Whoa! Whoa! Whoa! Now don’t go getting your politically correct panties all up in a bunch. When people called her husband BILL CLINTON a nigger we all laughed it off. Dude played the saxophone, he smoked pot AND he cheated on his old lady. Yeah, that sounded like a Black man to most of us. Trust me that HILLARY is Black. Blacker than BARACK. BELIEVE THAT!

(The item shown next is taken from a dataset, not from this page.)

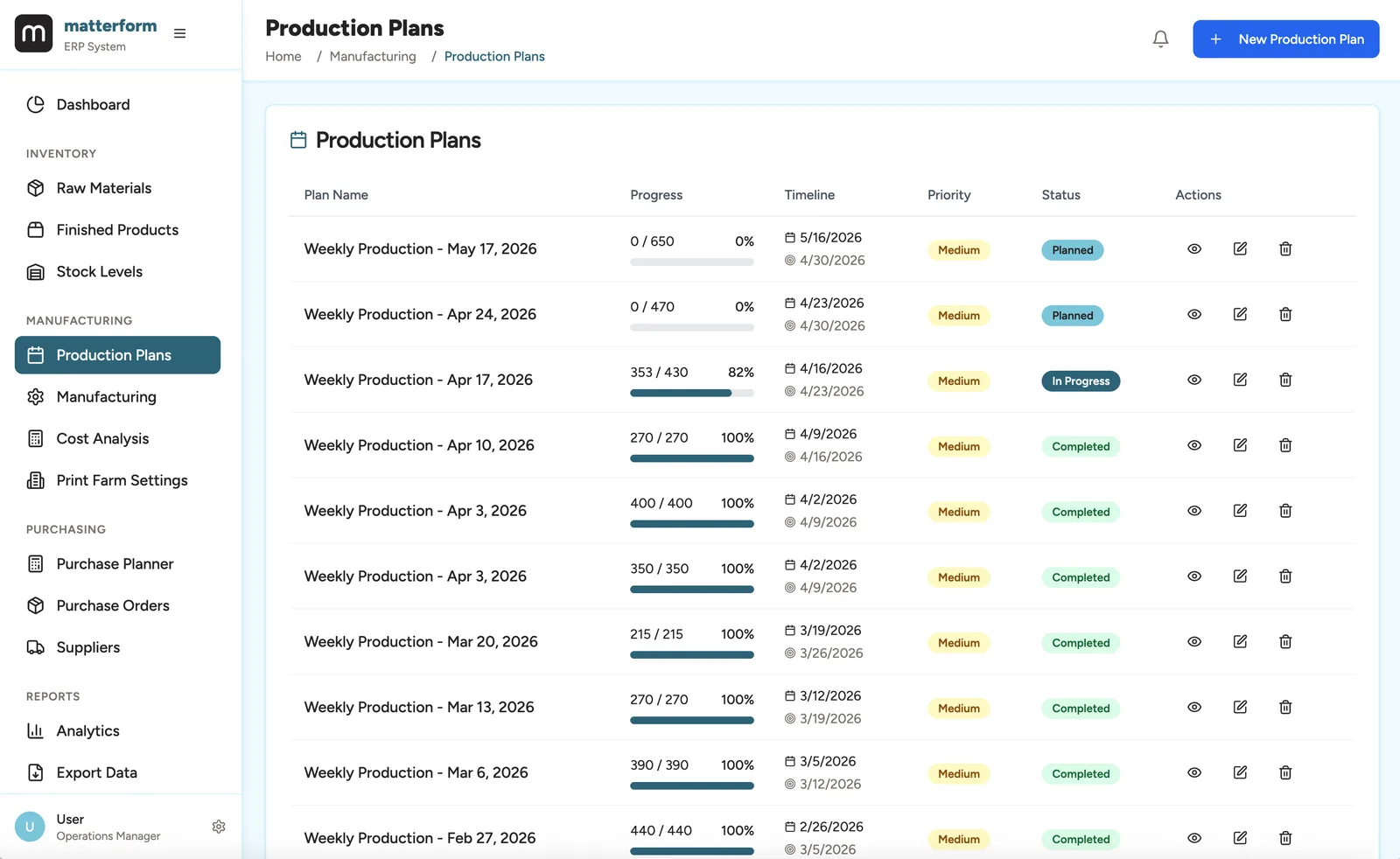Create a New Production Plan
Viewport: 1400px width, 859px height.
click(1285, 38)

HILLARY embodies everything that the professional Black woman is doing right now. She is holding her own around hundreds of white men. She is writing books that talk about empowering the community, but most of all, HILLARY is representing for Black women by having too many fucking last names.
HILLARY RODHAM CLINTON
That is some professional Black bitch shit right there. The more successful a Black women, the more last names she will sport. OPRAH is the only person bucking this trend since she is moving in the direction of being known as only the single initial ‘O’. I think OPRAH bought the letter ‘O’ for a billion million dollars and now Black people can’t even use it in their kids names.

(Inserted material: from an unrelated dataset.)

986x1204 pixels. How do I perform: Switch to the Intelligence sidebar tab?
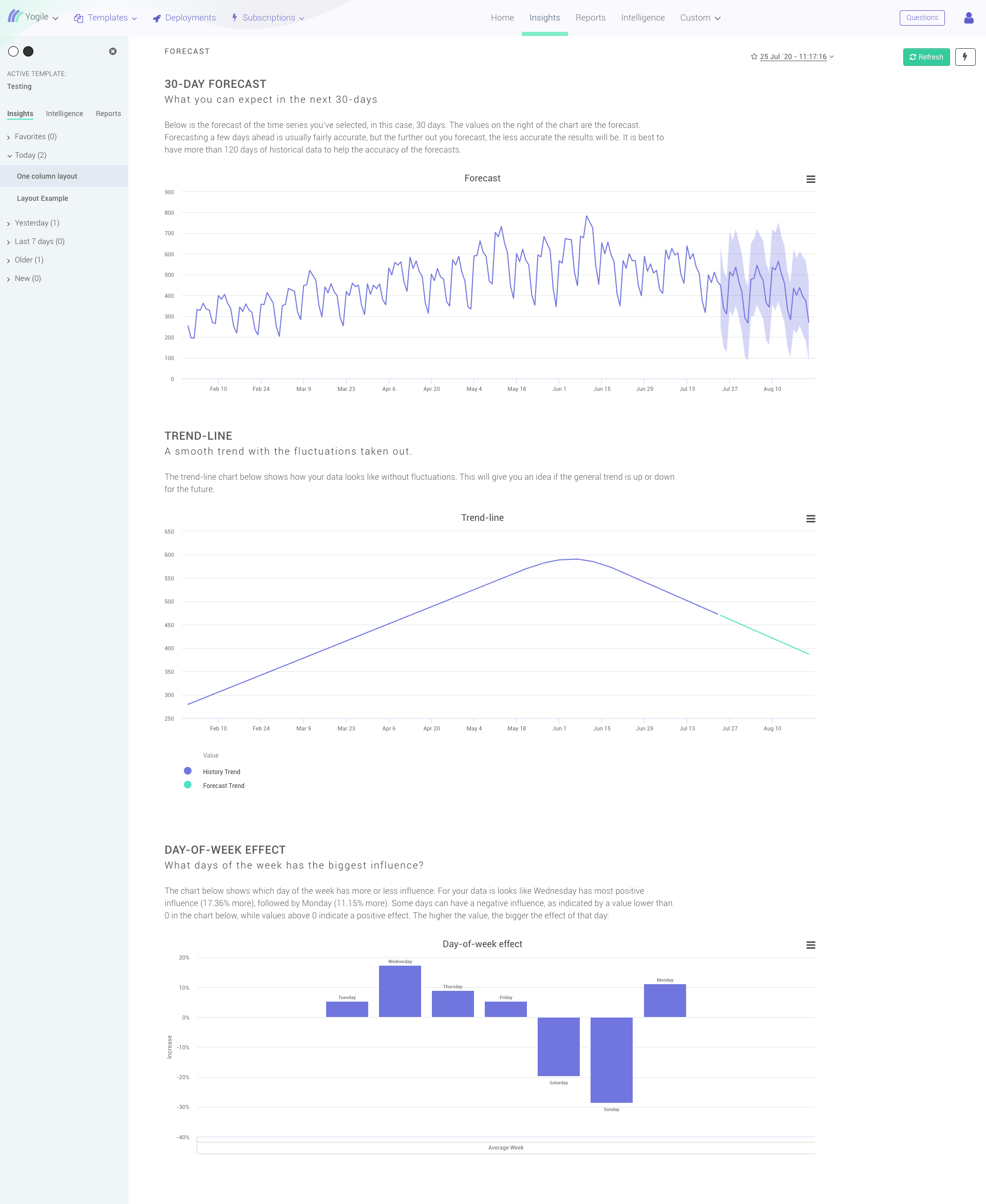(64, 114)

I hate when a Black chick has three last names and she’s still single. I would never hire someone for whom I would have to order a custom sized cubicle tag. TINA JONES, welcome to DallasPenn dot com. TINAYA JOHNSON-WASHINGTON, not so much. Shit just cost more when niggas have extra long names for no reason. But the new millenium professional Black bitch doesn’t give a fuck about the cost of shit. If she can buy it for herself then she doesn’t respect you giving it to her. Can you believe that the new millenium Black bitch demands at least three carats of diamonds in her PLATINUM engagement ring? This is because she has the line of credit to buy herself a 2.5 carat ring already.

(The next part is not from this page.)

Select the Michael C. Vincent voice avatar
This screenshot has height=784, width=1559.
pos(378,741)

I am not blaming Black women for refusing to settle for less than they feel they are worth. I am blaming them for having two many fucking last names when they finally do settle down. They always live with one foot out of the door when they are independent and professional. Just looking for a man to be quiet and wear a beard like STEDMAN does while they frolic in the bed with a GAYLE KING.
Two pieces of advice for anyone considering dating a Black professional woman… Ask her to say her full last name and ask her whether she prefers gold over platinum. You can come back to this comment section afterwards and tell us the truth.